Contentment Friday isn’t just a sweet little term we’ve coined to excuse missing out on the cheapest shopping of the year. No, Contentment Friday is quite possibly second only to Christmas in terms of holiday importance for our little family. It’s a BIG deal around here. The basic premise is simple: in order to focus on our hearts and minds on the idea of contentment, we abstain from spending money in any way, shape, or form on that Friday after Thanksgiving, and we instead fill the day with family centered activities in our home. We stock up on all groceries and essentials in advance (to ensure we never have any reason for unexpected spending,) we block off the date on our work calendars as a holiday, and we prepare to spend the whole day celebrating as a family. This year will be no exception. We’ve bought cinnamon rolls to bake for breakfast, stocked up with some great new board game options, made plans to cook our favorite bacon appetizer and devour it during a family screening of Stars Wars: A New Hope (my 5 year old is especially excited about that one,) and we have all the supplies to bake sugar cookies to frost and decorate. We never feel like we’re missing out, because Contentment Friday is usually one of the fun filled days of the holiday season for us.
On Saturday, we continue the fun celebrating our official opening day for the Christmas season. By abstaining from anything Christmas related while we’re still focusing on a season of gratitude and contentment first, we get to experience a whole day dedicated to welcoming the yuletide season into our home. This is the day each year when the Christmas tree goes up, the holiday music finally gets played, the decorations come out, and those great claymation classics like “The Year Without a Santa Clause” are screened. And Im pretty sure we drink more cocoa then the rest of the year combined. Best of all, our hearts are truly prepared for the fullness of Christmas’ joy because we’ve really given heed to the gratitude from which it springs. Simply by being intentional in recognizing all we have to be thankful for, we find ourselves content with the life we already lead, and this in turn births an abundance of joy in our hearts – the very joy that the Christmas season should ultimately be about: not a quest for more things, not a stressful march to simply get through this season with what sanity we can manage, but a season of joy to the world and peace to all men.

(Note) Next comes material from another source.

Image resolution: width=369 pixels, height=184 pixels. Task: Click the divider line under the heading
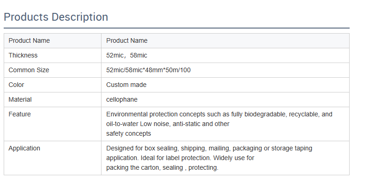point(176,28)
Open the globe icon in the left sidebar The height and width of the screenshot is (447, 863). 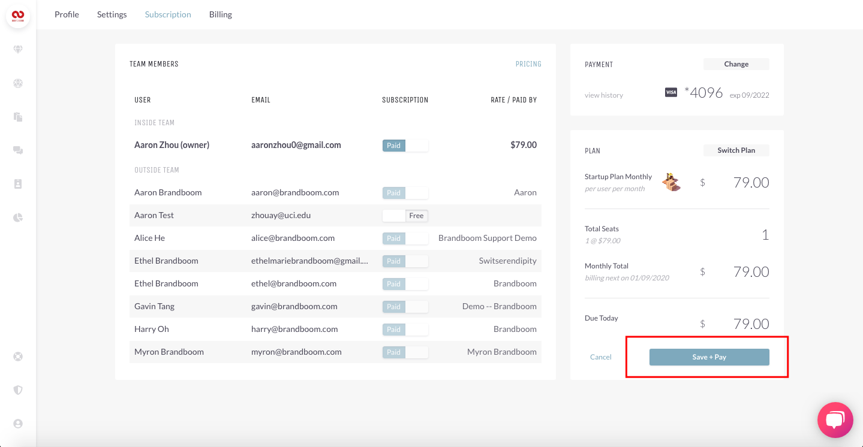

My heart’s dream would be to see Contentment Friday take hold in more families then just our own. Imagine the impact it would have on the retail world if even half of Black Friday demand just simply went away? There wouldn’t be a need for crowd control fencing or a website to track the Black Friday death toll each year (oh, how I wish that wasn’t a real thing,) and perhaps some stores wouldn’t even be able to justify calling in all those of employees away from their families without all these customers clamoring for their attention. Because the hidden truth of Black Friday is this – it’s not the retailers’ faults; we have nobody but ourselves to blame. If the demand wasn’t there, the stores wouldn’t have a reason to continue the craziness any longer. So the power is ultimately ours. Nothing battles the current of consumerism more than the value of contentment. When our hearts are focused on being content, we see the virtues of the life we already live and the numerous blessings we already possess – and suddenly no amount of discount seems high enough to give that up to go sleep in a Best Buy parking lot.